# NLP with pretrained models - spaCy and StanfordNLP

In [1]:
import spacy

en = spacy.load("en")

In [2]:
text = ("Donald John Trump (born June 14, 1946) is the 45th and current president of "
        "the United States.  Before entering politics, he was a businessman and television personality.")
print(text)

Donald John Trump (born June 14, 1946) is the 45th and current president of the United States.  Before entering politics, he was a businessman and television personality.


In [3]:
doc_en = en(text)

First spaCy splits your document into sentences, and the sentences in tokens.

In [4]:
list(doc_en.sents)

[Donald John Trump (born June 14, 1946) is the 45th and current president of the United States.  ,
 Before entering politics, he was a businessman and television personality.]

In [5]:
from IPython.display import HTML, display
import tabulate

tokens = [[token] for token in doc_en]
display(HTML(tabulate.tabulate(tokens, tablefmt='html')))

0
Donald
John
Trump
(
born
June
14
","
1946
)


In addition, spaCy also identifies a number of linguistic features for every token. The most basic of these are the lemma, and two types of parts-of-speech tags: the `pos_` attribute contains the [Universal POS tags](https://universaldependencies.org/u/pos/) from the [Universal Dependencies](https://universaldependencies.org/), while the `tag_` attribute contains more fine-grained, language-specific part-of-speech tags.

In [6]:
features = [[t.orth_, t.lemma_, t.pos_, t.tag_] for t  in doc_en]
display(HTML(tabulate.tabulate(features, tablefmt='html')))

0,1,2,3
Donald,donald,PROPN,NNP
John,john,PROPN,NNP
Trump,trump,PROPN,NNP
(,(,PUNCT,-LRB-
born,bear,VERB,VBN
June,june,PROPN,NNP
14,14,NUM,CD
",",",",PUNCT,","
1946,1946,NUM,CD
),),PUNCT,-RRB-


Next, spaCy also offers pre-trained models for named entity recognition. Their results can be found on the `ent_iob_` and `ent_type` attributes. The `ent_type` attribute tells us what type of entity the token refers to. In the English models, these entity types follow the [OntoNotes standard](https://catalog.ldc.upenn.edu/docs/LDC2013T19/OntoNotes-Release-5.0.pdf). In our example, we see that `Donald John Trump` refers to a person, `June 14, 1946` to a date, `45th` to an ordinal number, and `the United States` to a geo-political entity (GPE). 

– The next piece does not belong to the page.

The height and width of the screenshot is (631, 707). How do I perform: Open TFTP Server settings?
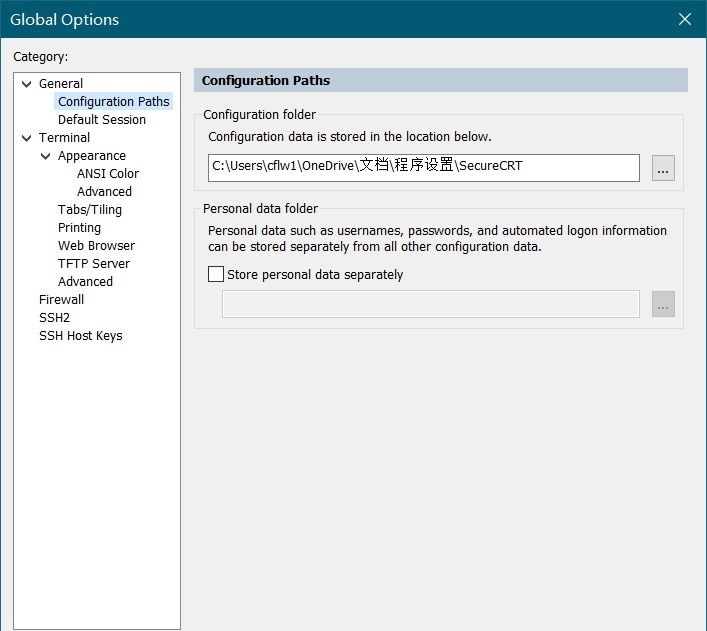tap(94, 263)
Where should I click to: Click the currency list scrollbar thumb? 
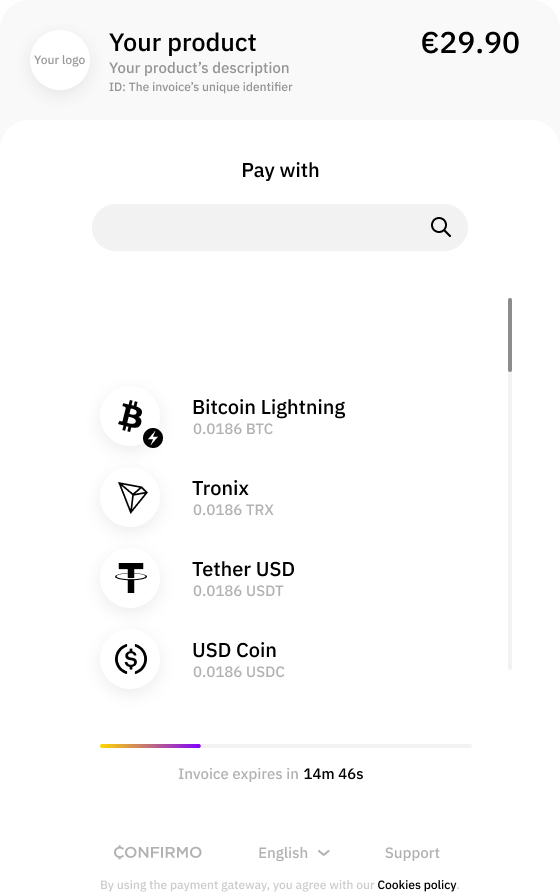510,335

The letters on the `ent_iob_` attribute give the position of the token in the entity. `O` means the token is outside of an entity, `B` means the token is at the beginning of an entity, and `I` means it is inside an entity (at any position except for the beginning). In this way, we can tell apart several entities of the same type that immediately follow each other. Together these letters form the so-called `BIO` tagging scheme. There are other tagging schemes, such as `BILUO`, which also has letters for the last position and single (unique) tokens in an entity, but the BIO scheme gives you all the information you need.  

In [7]:
entities = [(t.orth_, t.ent_iob_, t.ent_type_) for t in doc_en]
display(HTML(tabulate.tabulate(entities, tablefmt='html')))

0,1,2
Donald,B,PERSON
John,I,PERSON
Trump,I,PERSON
(,O,
born,O,
June,B,DATE
14,I,DATE
",",I,DATE
1946,I,DATE
),O,


You can also access the entities directly on the `ents` attribute of the document: 

In [8]:
print([(ent.text, ent.label_) for ent in doc_en.ents])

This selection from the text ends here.